Sunday, February 22, 2009

Some Free Tips on Indoor Plants Decorating

By Jake Maxwell

On table top or window sill the greatest virtues and advantages of this plant would be vastly reduced in value.

Beside the little wine serving table in the dining-room stands a plant of Philodendron imbe, usually known as Burgundy because of the deep, rich, wine red of its lanceolate leaves and in the bedroom are several soft, intimate, dainty and delicate plants of African violets, seldom without flowers the whole year through. In the kitchen grow pots of quick growing and easily replaced chives and mint and the elegant cone of a little bay tree.

Vivid colours, yellow, orange, white and brilliant red are advancing. They come out to meet you and so tend to make a room appear to be shorter if placed at the far end. And conversely, dark colors, mainly greens of course, are receding and tend to look farther away than they really are, thus lengthening a short room. A tall rubber plant or fatshedera will make a room look higher, for the eye tends to follow the growth upwards, while a high ceiling can appear to be lower if horizontal growing plants catch the eye.

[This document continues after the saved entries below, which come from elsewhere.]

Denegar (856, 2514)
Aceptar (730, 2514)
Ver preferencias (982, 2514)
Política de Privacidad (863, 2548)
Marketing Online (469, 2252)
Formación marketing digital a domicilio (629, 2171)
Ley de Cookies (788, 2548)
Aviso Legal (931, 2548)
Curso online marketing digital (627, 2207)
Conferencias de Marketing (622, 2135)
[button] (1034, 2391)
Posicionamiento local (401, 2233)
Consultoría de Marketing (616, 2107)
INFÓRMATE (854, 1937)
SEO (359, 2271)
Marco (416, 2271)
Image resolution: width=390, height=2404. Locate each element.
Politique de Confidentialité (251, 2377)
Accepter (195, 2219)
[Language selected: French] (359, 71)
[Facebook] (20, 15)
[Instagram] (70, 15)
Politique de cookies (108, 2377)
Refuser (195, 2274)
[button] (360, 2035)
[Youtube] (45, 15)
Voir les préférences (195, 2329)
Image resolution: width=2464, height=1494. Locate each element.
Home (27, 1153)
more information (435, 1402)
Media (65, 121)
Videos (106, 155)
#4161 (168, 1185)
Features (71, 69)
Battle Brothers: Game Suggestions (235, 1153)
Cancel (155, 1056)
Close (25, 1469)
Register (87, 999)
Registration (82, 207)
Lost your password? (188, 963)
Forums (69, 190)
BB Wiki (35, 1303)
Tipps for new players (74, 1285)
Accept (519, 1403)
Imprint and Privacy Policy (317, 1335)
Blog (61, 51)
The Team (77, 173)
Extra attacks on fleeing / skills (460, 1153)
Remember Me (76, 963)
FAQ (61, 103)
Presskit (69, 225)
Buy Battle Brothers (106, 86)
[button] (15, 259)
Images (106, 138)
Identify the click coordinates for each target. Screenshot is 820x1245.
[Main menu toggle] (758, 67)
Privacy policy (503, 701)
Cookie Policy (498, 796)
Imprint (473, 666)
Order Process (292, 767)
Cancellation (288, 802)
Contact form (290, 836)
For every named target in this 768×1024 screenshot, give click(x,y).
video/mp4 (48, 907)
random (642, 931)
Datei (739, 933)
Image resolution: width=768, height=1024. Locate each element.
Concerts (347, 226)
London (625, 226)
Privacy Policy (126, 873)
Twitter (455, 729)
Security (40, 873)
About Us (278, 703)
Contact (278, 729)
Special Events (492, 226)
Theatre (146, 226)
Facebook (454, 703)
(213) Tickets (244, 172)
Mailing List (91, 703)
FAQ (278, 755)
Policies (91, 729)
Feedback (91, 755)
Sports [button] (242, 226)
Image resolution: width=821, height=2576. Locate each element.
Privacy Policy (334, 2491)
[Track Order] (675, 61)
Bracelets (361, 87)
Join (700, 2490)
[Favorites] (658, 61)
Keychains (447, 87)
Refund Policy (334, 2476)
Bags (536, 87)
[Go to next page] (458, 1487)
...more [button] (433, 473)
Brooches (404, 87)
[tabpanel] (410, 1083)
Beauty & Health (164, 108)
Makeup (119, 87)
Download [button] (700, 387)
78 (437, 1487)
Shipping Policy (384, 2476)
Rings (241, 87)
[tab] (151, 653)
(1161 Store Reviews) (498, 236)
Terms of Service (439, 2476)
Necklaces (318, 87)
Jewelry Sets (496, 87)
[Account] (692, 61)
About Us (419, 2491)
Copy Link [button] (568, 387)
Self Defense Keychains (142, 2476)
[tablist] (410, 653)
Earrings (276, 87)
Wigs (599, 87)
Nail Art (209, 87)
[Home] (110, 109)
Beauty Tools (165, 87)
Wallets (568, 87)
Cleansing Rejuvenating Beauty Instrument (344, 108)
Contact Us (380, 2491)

An impression of warmth is given if a wall is covered with the trained tendrils and shoots of a growing plant or if warm colors are used. And as might be expected, a hot summer day can be cooled indoors by the decorative use of cool greens, purples and dark colors in general.

Regard, for example, the cissus, rhoicissus, ivy, several philodendrons and the dramatic monstera, to say nothing of the huge and rampant tetrastigma. All of these can be trained to cover a wall, to climb to the ceiling and follow the wall around the room. One tetrastigma in our possession once grew near the front door, climbed to the ceiling, was led along to the stairway, climbed up the stair well and was stopped just before it invaded one of the bedrooms. One ten year old cissus still grows happily in a Victorian washbowl without drainage holes. It frames an arch between kitchen and dining-room and shows no signs of its hardships suffered when building operations dictated its removal and storage, twisted and tangled like a cat-teased ball of knitting wool, for several months before being unravelled and trained once again along its almost invisible supports of cotton.

In general terms, plants in the home can be identified as climbers, trailers, bushes, sprawlers, spear-like and upright or sometimes a mixture of two of these characteristics.